> **Work request**
The expected output is the data below, restated word for word.

··········

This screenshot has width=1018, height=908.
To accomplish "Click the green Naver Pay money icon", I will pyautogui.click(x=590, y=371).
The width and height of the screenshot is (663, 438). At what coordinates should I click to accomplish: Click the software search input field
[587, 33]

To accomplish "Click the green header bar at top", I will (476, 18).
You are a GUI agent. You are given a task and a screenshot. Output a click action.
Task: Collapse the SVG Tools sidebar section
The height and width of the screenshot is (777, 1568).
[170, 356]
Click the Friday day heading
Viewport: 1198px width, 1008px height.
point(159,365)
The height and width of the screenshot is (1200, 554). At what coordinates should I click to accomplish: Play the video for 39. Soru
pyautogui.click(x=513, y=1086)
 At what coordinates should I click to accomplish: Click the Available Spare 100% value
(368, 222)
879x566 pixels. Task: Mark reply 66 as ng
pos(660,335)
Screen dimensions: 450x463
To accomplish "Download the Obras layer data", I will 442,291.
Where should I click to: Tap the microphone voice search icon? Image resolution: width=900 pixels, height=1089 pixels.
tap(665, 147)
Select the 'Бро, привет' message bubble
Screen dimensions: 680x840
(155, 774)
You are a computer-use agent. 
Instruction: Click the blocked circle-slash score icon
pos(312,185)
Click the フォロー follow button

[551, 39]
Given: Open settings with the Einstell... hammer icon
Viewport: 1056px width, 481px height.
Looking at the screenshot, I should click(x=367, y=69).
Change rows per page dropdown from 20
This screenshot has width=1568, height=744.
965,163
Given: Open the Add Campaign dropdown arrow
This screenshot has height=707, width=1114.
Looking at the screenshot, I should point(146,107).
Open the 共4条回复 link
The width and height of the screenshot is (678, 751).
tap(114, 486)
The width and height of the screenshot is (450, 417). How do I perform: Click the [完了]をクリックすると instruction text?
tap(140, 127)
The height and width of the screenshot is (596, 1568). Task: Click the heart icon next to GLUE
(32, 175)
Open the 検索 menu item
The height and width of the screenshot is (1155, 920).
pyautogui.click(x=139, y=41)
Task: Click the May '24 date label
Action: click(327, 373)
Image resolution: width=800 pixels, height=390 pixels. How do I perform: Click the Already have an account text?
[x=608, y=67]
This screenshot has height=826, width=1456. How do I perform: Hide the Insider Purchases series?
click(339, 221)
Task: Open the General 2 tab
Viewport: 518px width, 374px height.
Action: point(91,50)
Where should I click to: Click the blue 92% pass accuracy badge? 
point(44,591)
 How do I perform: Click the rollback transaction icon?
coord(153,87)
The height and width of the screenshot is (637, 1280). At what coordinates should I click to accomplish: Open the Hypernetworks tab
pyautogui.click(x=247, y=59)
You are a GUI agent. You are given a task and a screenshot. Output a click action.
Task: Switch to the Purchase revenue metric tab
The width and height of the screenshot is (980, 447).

··········

> **Final answer**
This screenshot has width=1018, height=908.
To accomplish "Click the green Naver Pay money icon", I will pyautogui.click(x=590, y=371).
The width and height of the screenshot is (663, 438). At what coordinates should I click to accomplish: Click the software search input field
[587, 33]

To accomplish "Click the green header bar at top", I will (476, 18).
You are a GUI agent. You are given a task and a screenshot. Output a click action.
Task: Collapse the SVG Tools sidebar section
The height and width of the screenshot is (777, 1568).
[170, 356]
Click the Friday day heading
Viewport: 1198px width, 1008px height.
point(159,365)
The height and width of the screenshot is (1200, 554). At what coordinates should I click to accomplish: Play the video for 39. Soru
pyautogui.click(x=513, y=1086)
 At what coordinates should I click to accomplish: Click the Available Spare 100% value
(368, 222)
879x566 pixels. Task: Mark reply 66 as ng
pos(660,335)
Screen dimensions: 450x463
To accomplish "Download the Obras layer data", I will 442,291.
Where should I click to: Tap the microphone voice search icon? Image resolution: width=900 pixels, height=1089 pixels.
tap(665, 147)
Select the 'Бро, привет' message bubble
Screen dimensions: 680x840
(155, 774)
You are a computer-use agent. 
Instruction: Click the blocked circle-slash score icon
pos(312,185)
Click the フォロー follow button

[551, 39]
Given: Open settings with the Einstell... hammer icon
Viewport: 1056px width, 481px height.
Looking at the screenshot, I should click(x=367, y=69).
Change rows per page dropdown from 20
This screenshot has width=1568, height=744.
965,163
Given: Open the Add Campaign dropdown arrow
This screenshot has height=707, width=1114.
Looking at the screenshot, I should point(146,107).
Open the 共4条回复 link
The width and height of the screenshot is (678, 751).
tap(114, 486)
The width and height of the screenshot is (450, 417). How do I perform: Click the [完了]をクリックすると instruction text?
tap(140, 127)
The height and width of the screenshot is (596, 1568). Task: Click the heart icon next to GLUE
(32, 175)
Open the 検索 menu item
The height and width of the screenshot is (1155, 920).
pyautogui.click(x=139, y=41)
Task: Click the May '24 date label
Action: click(327, 373)
Image resolution: width=800 pixels, height=390 pixels. How do I perform: Click the Already have an account text?
[x=608, y=67]
This screenshot has height=826, width=1456. How do I perform: Hide the Insider Purchases series?
click(339, 221)
Task: Open the General 2 tab
Viewport: 518px width, 374px height.
Action: point(91,50)
Where should I click to: Click the blue 92% pass accuracy badge? 
point(44,591)
 How do I perform: Click the rollback transaction icon?
coord(153,87)
The height and width of the screenshot is (637, 1280). At what coordinates should I click to accomplish: Open the Hypernetworks tab
pyautogui.click(x=247, y=59)
You are a GUI agent. You are given a task and a screenshot. Output a click action.
Task: Switch to the Purchase revenue metric tab
The width and height of the screenshot is (980, 447).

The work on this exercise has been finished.